Some Thoughts On Fructose...

I've read and heard about some of the evils of fructose and how it can be detrimental to health and fitness along with any body composition changes you want to make... Here's some thoughts from an article that I've found... Just some more information for you to digest...

"Unlike glucose, which the body stores in various tissues for use as fuel, fructose is sent to the liver for processing. Robert Lustig, a pediatric endocrinologist at the University of California-San Francisco, has shown that it causes a buildup of fats there, triggering a host of health problems including diabetes, gout, and heart disease. Most worrisome, Lustig says, it can lead to insulin resistance, a hormonal snafu that makes you feel hungry even when you're full. "The way fructose is metabolized leads you to want to eat more," he explains—no great revelation to anyone who's ever slain a pint of Ben & Jerry's in one sitting.
Prior to 1900, about 4 percent of America's calories came from fructose, while today's teens get roughly 12 percent of their calories that way. Since sugar and corn syrup are equally efficient as fructose delivery vehicles, the obvious conclusion is simply that we're consuming too many sweets. As for the HFCS-vs.-sugar smackdown, you might as well debate whether whiskey is healthier than rum. "In high-enough quantities, they're both poison," says Lustig.
Some nutritionists have even argued that fructose should be regulated like a drug. Good luck with that. In 1986, around the time the beverage industry switched over to corn syrup, the FDA convened a task force to assess various sweeteners—including sugar and HFCS. It concluded that sugars "do not have a unique role in the etiology [origin] of obesity," and the issue of regulation hasn't come up since. (The report's lead author, Walter H. Glinsmann, is now a paid consultant for the Corn Refiners Association.)
Being against sweets "is like being against Christmas," Lustig concedes, but the Big Gulp portions and child-oriented marketing are bad news; Similac now sells a heavily sweetened infant formula, and a 2005 study linked obesity in Harlem toddlers to WIC-subsidized juice.
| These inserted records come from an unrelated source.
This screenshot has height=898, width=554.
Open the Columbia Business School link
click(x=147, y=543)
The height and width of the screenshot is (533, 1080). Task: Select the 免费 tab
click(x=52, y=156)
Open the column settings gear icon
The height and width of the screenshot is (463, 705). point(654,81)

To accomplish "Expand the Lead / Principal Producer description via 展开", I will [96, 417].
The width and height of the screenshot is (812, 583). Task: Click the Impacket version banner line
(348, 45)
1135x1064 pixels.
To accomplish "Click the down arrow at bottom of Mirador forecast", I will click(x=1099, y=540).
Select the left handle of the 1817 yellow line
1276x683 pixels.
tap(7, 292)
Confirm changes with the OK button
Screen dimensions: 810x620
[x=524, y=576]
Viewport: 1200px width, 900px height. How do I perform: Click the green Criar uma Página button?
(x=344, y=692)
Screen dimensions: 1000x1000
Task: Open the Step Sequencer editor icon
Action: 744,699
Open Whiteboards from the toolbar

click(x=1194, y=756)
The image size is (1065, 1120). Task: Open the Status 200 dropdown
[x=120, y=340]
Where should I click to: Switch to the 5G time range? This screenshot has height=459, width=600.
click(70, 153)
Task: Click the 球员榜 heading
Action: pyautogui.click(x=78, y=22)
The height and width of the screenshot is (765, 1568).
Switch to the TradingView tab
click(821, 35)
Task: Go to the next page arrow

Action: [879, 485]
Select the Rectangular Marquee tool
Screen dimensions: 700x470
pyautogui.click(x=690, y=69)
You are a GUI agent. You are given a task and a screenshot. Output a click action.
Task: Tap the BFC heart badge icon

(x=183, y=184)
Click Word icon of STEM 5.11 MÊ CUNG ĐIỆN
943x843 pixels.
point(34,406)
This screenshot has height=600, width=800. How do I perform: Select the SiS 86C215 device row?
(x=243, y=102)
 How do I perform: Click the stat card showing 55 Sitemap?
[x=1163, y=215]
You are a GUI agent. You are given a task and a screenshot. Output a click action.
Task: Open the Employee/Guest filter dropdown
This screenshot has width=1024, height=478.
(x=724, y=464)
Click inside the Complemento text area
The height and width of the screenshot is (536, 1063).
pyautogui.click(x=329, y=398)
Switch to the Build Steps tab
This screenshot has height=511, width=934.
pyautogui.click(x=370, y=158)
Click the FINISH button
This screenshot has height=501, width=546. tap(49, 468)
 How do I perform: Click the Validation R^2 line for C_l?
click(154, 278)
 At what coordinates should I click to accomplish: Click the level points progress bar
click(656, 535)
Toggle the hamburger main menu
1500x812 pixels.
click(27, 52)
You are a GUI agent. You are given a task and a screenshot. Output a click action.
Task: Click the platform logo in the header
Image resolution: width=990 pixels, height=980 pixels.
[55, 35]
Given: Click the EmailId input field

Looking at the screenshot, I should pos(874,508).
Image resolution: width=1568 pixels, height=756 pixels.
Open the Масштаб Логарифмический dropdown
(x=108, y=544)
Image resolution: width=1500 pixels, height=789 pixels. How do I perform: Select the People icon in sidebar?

A new study in the journal Obesity suggests that some beverage makers may even be using souped-up HFCS formulas. University of Southern California researchers analyzed sweet drinks from L.A. markets and fast-food joints, and found several (namely bottled Pepsi, Coke, and Sprite) with fructose-to-glucose ratios approaching 65/35—a result yet to be replicated widely.
Lustig recommends that the average adult consume no more than 50 grams of fructose per day—about five Mrs. Field's chocolate-chip cookies—and preferably not all at once. A 20-ounce soda containing 37.5 grams of fructose is "going to be a shock to the liver if you drink it all in one sitting," he says. Ideally, your fructose should come with plenty of fiber, which slows its entry into the bloodstream. One place where the two are ingeniously packaged together: an apple. Talk about a throwback."